Bundeskabinett ändert Biokraftstoffförderung

Mit der Gesetzesänderung will die Regierung nach Angabe des Bundesumweltministeriums die Konkurrenz um Anbauflächen für Biokraftstoffe und Nahrungsmittel entschärfen und den Ausbau der Biokraftstoffe stärker an der CO2-Minderung ausrichten. Aus diesem Grund soll der gesetzlich festgelegte Beimischungsanteil von Biokraftstoffen für 2009 zunächst von 6,25 auf 5,25 % gesenkt werden, jeweils bezogen auf den Energiegehalt. Erst ab 2010 soll dieser Anteil auf 6,25 % angehoben werden und bis 2014 auf diesem Niveau bleiben. 2011 sollen die Quoten noch mal überprüft werden. Insbesondere die Nachhaltigkeit der Produktion der Biokraftstoffe wird dabei im Fokus stehen.

Erstmal kann nach dem neuen Gesetz auch aus Biogas aufbereitetes Biomethan auf die Ottokraftstoff- und die Gesamtquote angerechnet werden – allerdings nur, sofern bestimmte nachhaltige Produktionsverfahren nachgewiesen sind.

Darüber hinaus soll die steuerliche Belastung von reinem Biodiesel in den kommenden Jahren um jeweils 3 Ct/l gegenüber der bisherigen gesetzlichen Regelung abgesenkt werden. Damit wird Biodiesel, der als so genannter „Reinkraftstoff“ außerhalb der Quote verkauft wird, 2009 mit 18 statt mit 21 Ct/l besteuert.

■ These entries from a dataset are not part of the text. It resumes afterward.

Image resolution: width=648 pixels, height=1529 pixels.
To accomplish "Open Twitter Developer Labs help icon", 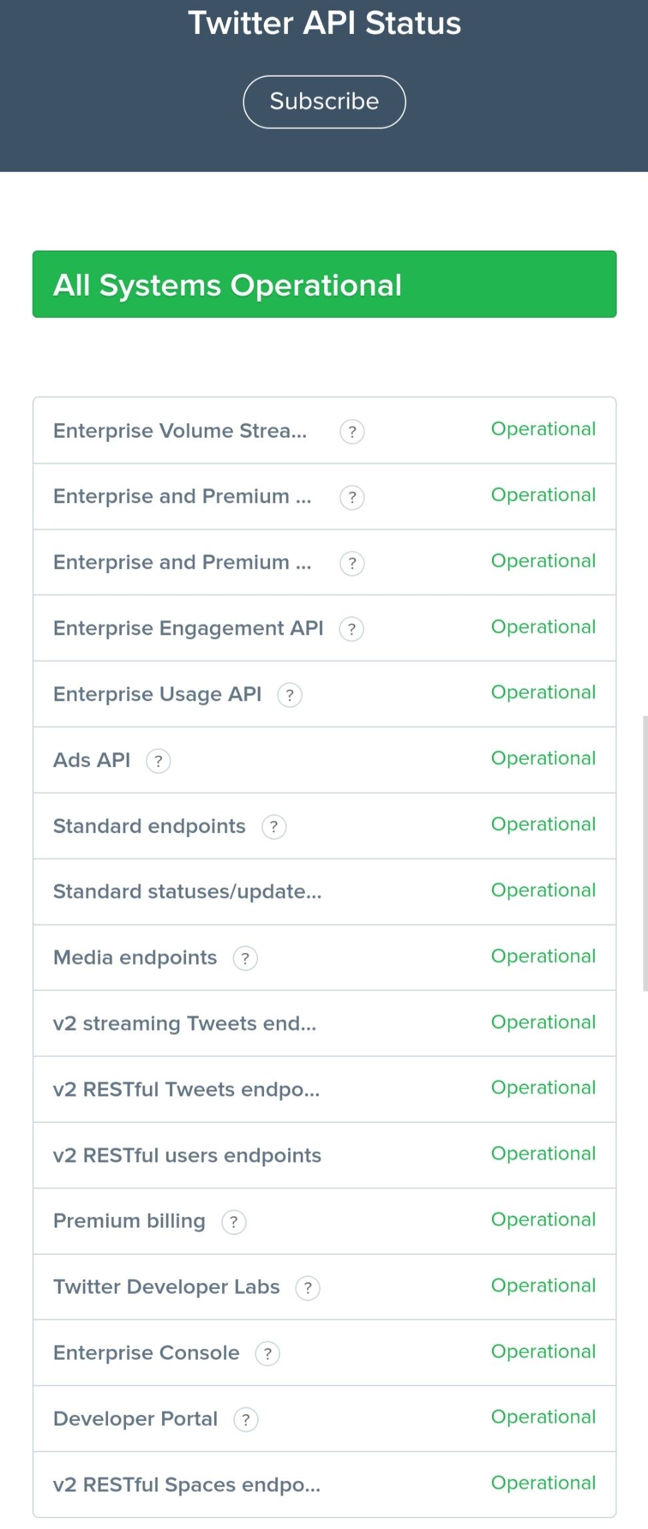I will 307,1288.
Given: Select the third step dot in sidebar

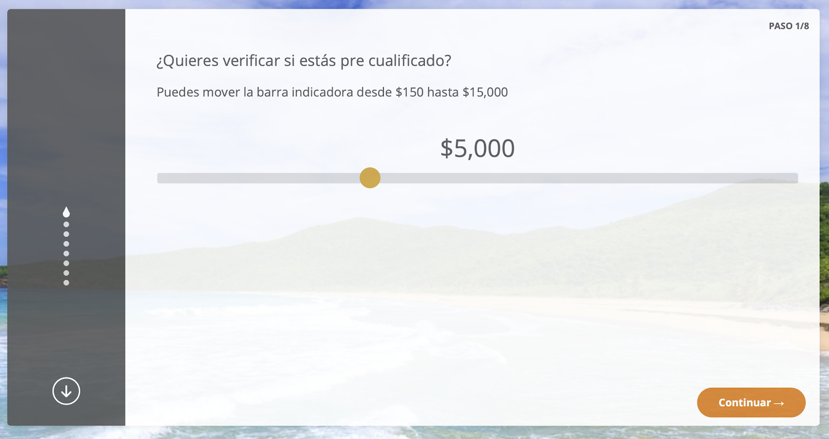Looking at the screenshot, I should coord(66,234).
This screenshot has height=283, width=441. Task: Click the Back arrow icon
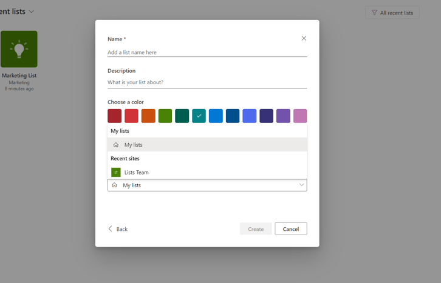(x=111, y=229)
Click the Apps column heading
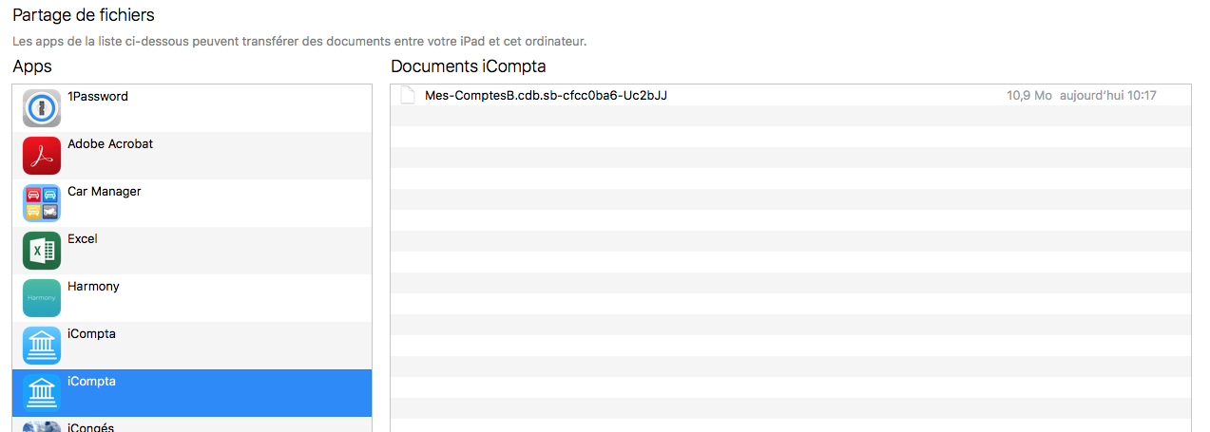 32,66
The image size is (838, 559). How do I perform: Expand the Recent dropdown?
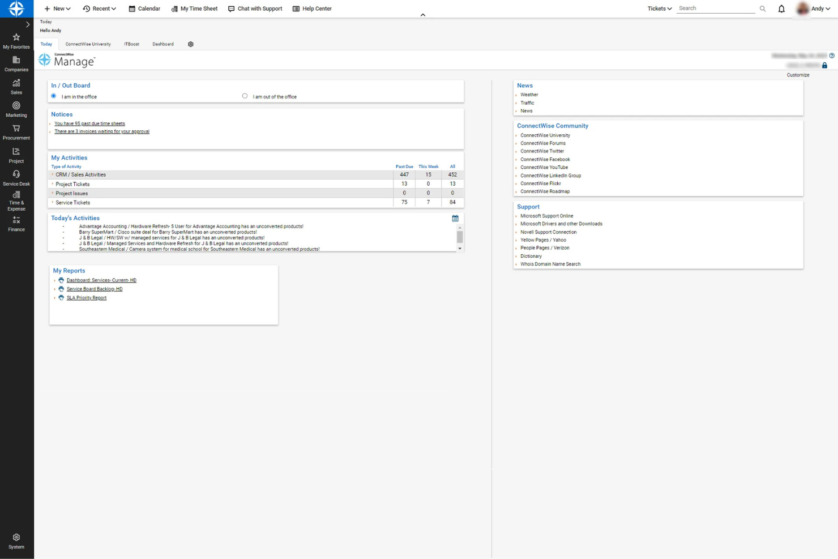[x=99, y=8]
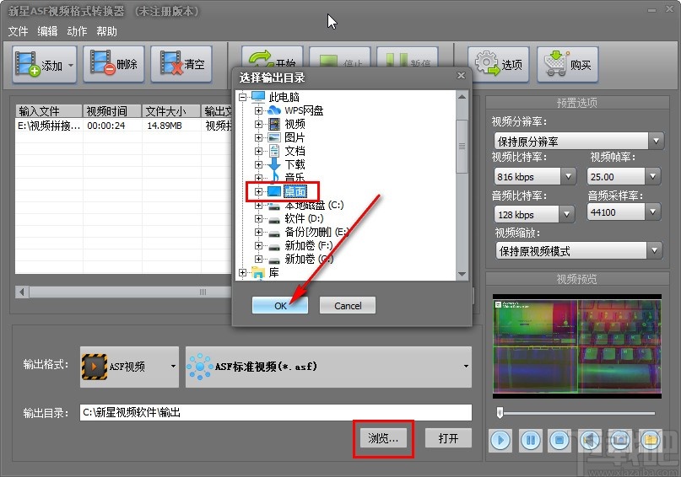681x477 pixels.
Task: Select 软件 (D:) drive in folder tree
Action: [304, 218]
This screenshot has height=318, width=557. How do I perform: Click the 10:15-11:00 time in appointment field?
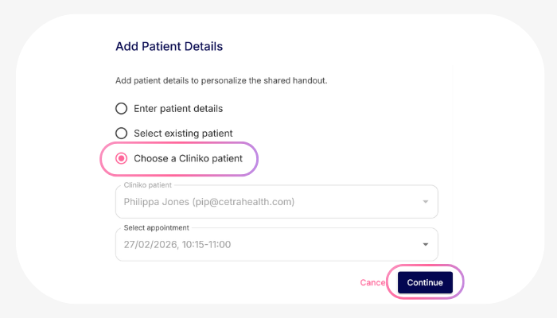pos(205,244)

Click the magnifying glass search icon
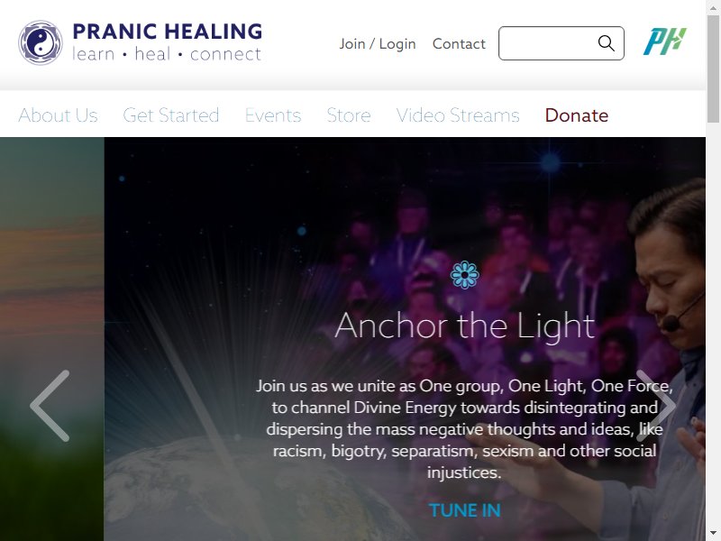pos(606,43)
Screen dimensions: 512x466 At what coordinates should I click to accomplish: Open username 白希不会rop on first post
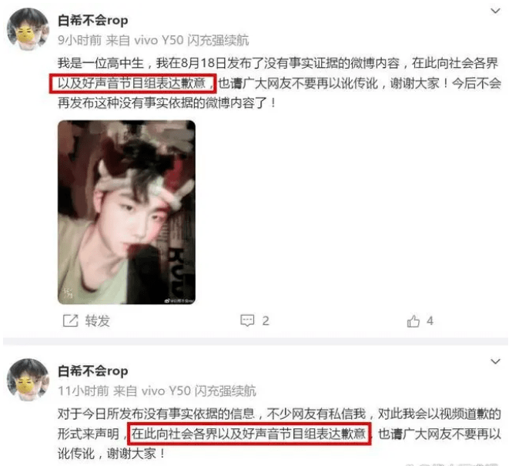92,21
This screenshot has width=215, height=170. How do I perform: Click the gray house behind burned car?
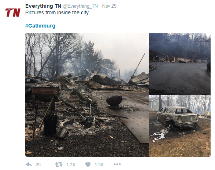(158, 104)
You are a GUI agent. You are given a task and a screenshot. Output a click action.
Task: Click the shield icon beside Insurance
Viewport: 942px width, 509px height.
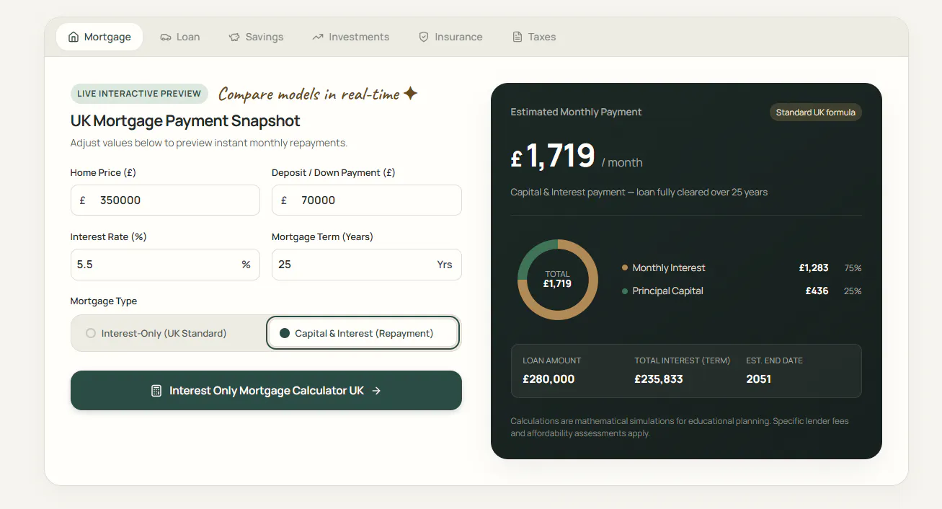(424, 37)
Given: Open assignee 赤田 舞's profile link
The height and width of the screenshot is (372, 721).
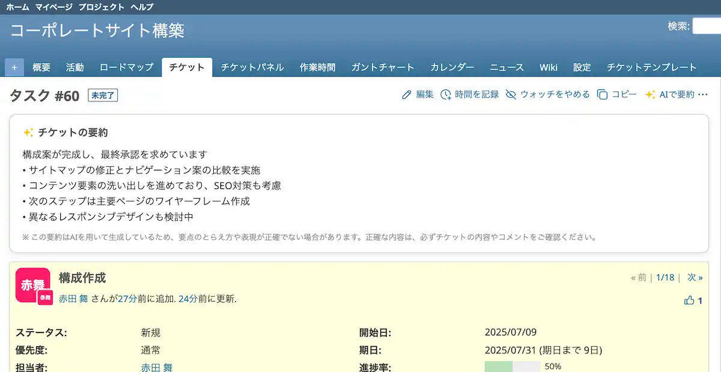Looking at the screenshot, I should click(x=156, y=368).
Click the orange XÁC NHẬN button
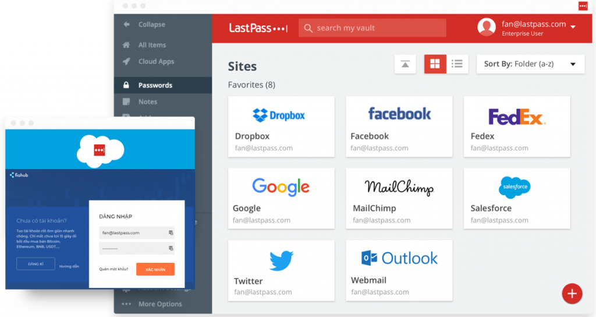Screen dimensions: 596x317 pos(155,269)
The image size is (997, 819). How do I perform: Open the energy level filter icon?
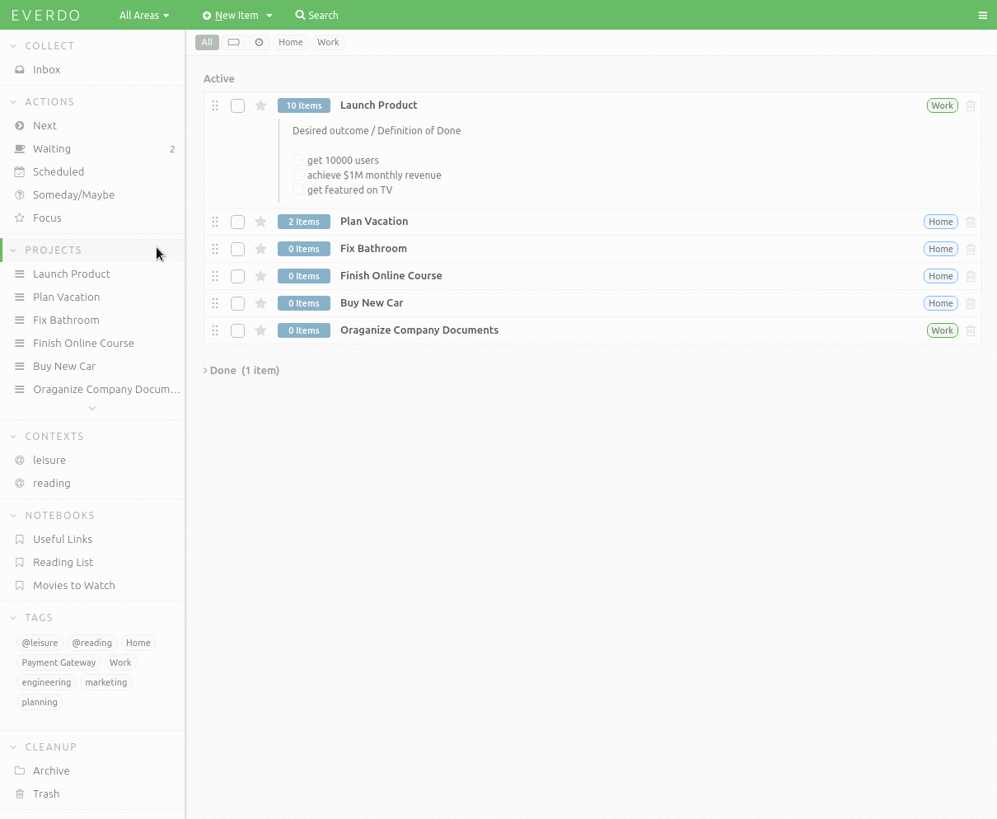click(234, 42)
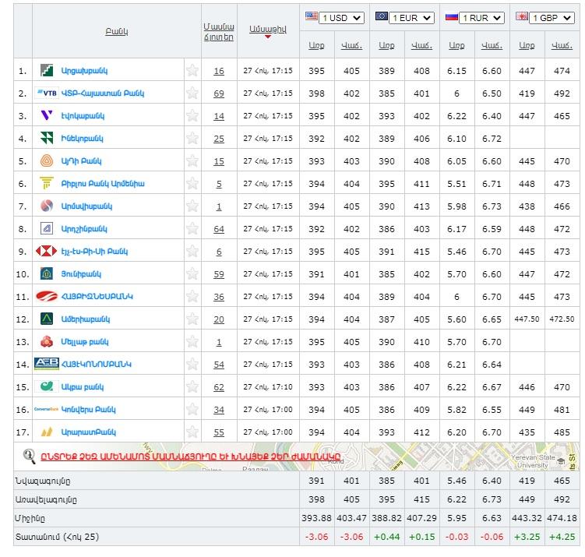This screenshot has width=585, height=557.
Task: Click the USD buy column header
Action: pyautogui.click(x=315, y=46)
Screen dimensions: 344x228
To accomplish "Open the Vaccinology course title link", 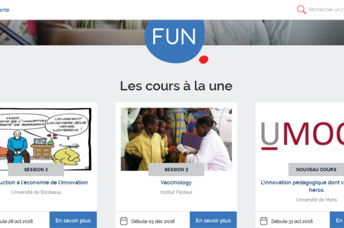I will tap(176, 182).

Die Biokraftstoffquoten werden nach dem neuen Gesetz ab 2015 von der energetischen Quote auf ihren Netto-Beitrag zur Treibhausgasverminderung umgestellt. Hierbei werden auch die Treibhausgasemissionen berücksichtigt, die bei der Herstellung der Biokraftstoffe entstehen. Hierdurch will die Regierung vor allem den Biokraftstoffen der zweiten Generation, die voraussichtlich einen höheren Beitrag zum Klimaschutz leisten und momentan noch nicht am Markt verfügbar sind, eine klare Perspektive für die Zeit nach 2015 geben.